Vegetable juice: While one glass of vegetable juice can equal two full servings of vegetables, many store-bought juices are heavy on starchy vegetables like beets and carrots. Others include fruit concentrates, sugar and salt for added flavor. Look for juice with organic vegetables, fruit and spices; one serving should not exceed 15 grams of carbohydrates.
Bottled green tea: Bottled green teas often have chemical additives, sugars and corn syrup. Plus the benefits of green tea can degrade very quickly unless it has been stored in a light- and temperature-controlled environment. To make the most of green tea’s nutritional benefits, brew it yourself.

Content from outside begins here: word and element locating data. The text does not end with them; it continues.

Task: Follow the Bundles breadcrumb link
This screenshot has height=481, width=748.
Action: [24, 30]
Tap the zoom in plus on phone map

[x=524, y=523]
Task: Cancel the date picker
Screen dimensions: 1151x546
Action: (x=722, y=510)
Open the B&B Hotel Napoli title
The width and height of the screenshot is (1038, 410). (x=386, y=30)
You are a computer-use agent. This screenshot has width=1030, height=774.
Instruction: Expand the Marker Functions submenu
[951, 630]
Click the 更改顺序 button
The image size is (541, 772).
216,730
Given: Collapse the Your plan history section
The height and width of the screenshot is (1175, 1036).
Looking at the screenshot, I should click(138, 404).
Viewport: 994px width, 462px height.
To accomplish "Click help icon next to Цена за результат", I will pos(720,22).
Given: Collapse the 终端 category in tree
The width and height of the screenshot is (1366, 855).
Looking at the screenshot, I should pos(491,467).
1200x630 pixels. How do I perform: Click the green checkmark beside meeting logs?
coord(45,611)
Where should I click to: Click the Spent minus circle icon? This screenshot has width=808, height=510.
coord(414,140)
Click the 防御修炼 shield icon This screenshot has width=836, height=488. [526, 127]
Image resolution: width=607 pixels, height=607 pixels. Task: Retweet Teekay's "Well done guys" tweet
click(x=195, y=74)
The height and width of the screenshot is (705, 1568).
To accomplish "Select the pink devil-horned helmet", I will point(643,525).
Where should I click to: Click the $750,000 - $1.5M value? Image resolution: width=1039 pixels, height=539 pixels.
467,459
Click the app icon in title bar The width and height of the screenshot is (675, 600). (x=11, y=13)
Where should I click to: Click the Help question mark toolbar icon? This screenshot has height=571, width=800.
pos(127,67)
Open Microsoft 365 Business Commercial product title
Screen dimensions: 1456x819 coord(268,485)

Gluten-free snacks: It’s easy to forget that gluten-free crackers, cookies and muffins aren’t necessarily good for you. These snacks are often made from refined potato or rice fours that have added fat, sugar and artificial flavorings. Opt for gluten-free snacks that also contain fiber. Better yet, think of the snack as an opportunity to eat vegetables, pairing hummus and pea pods.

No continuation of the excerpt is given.